Sanitation workers may soon also have to do a headcount of dogs in the areas that they clean as part of a North Delhi Municipal Corporation proposal for a census of the canines.
At least 8,000 cases of dog bite are reported every week in the city, shows data from hospitals. To sterilise or vaccinate stray dogs, according to Supreme Court’s recent direction to states and civic bodies, experts said a dog census is the need of the hour.
“According to a WHO technical report, in order for any anti-rabies or sterilisation to work, 70% of the dog population needs to be vaccinated or sterilised. For that you need a census,” said Sonya Ghosh, founder of NGO Citizens for the Welfare and Protection of Animals.
Experts from the Dwarka-based Institute of Urban Sciences and Design are working with the north civic body on the census. They proposed that sanitation workers (safai karamcharis) will conduct street-level surveys in their respective areas of operation.
North corporation standing committee chairman Mohan Bhardwaj told HT that out of the six zones under the civic body, they will start with two zones.
Bhardwaj said operations will start in City and Sadar Paharganj zones, part of the Walled City, as they are more populated and congested.
“In City and Sadar Paharganj zones, our safai karamcharis will do the counting themselves. For the other four zones – Karol Bagh, Rohini, Civil Lines and Narela – we have floated tenders,” he said.
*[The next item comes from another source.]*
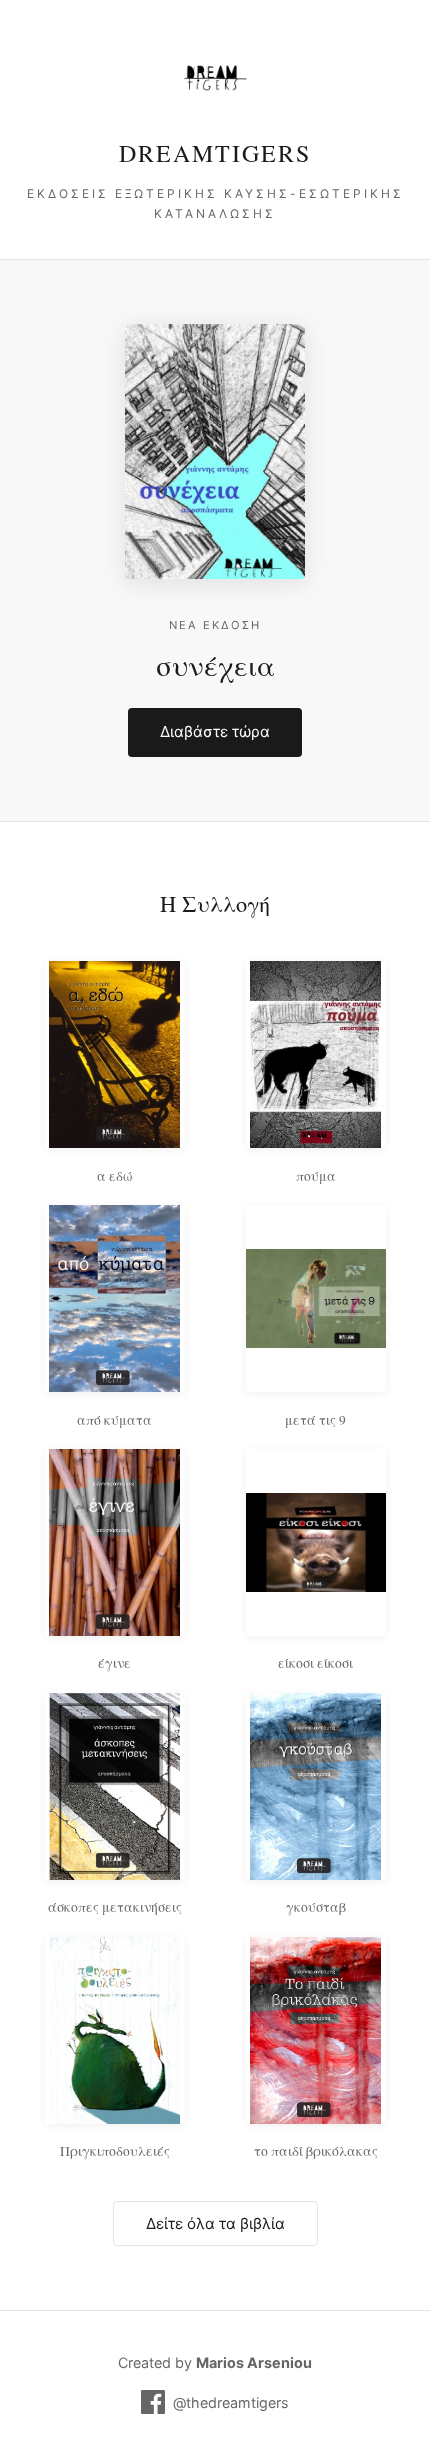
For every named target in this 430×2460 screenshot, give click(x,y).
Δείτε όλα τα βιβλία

Why use municipal corporation workers?
Institute of Urban Sciences and Design founder Rishi Dev said the dog census cannot and should not be carried out by external agencies. He said it required a detailed methodology than just number counting.
“The safai karamcharis will collect data on the number of dogs, their gender and their sterilisation status. We have to understand the density of population and distribution of dogs.”
Dev said critical areas will have to be identified and resources allocated to them accordingly.
Activists and animal lovers, however, are apprehensive about involving sanitation workers. Sonya Ghosh, also a member of Delhi State Advisory Board for Animal Welfare, did not think it a good idea. “Sanitation workers don’t do their primary job of cleaning the city properly. What census will they conduct? You need responsible people or an agency to conduct it.”
The previous counting of street dogs was in 2009 for the then unified Municipal Corporation of Delhi (MCD). It pegged stray dog population at 5.62 lakh.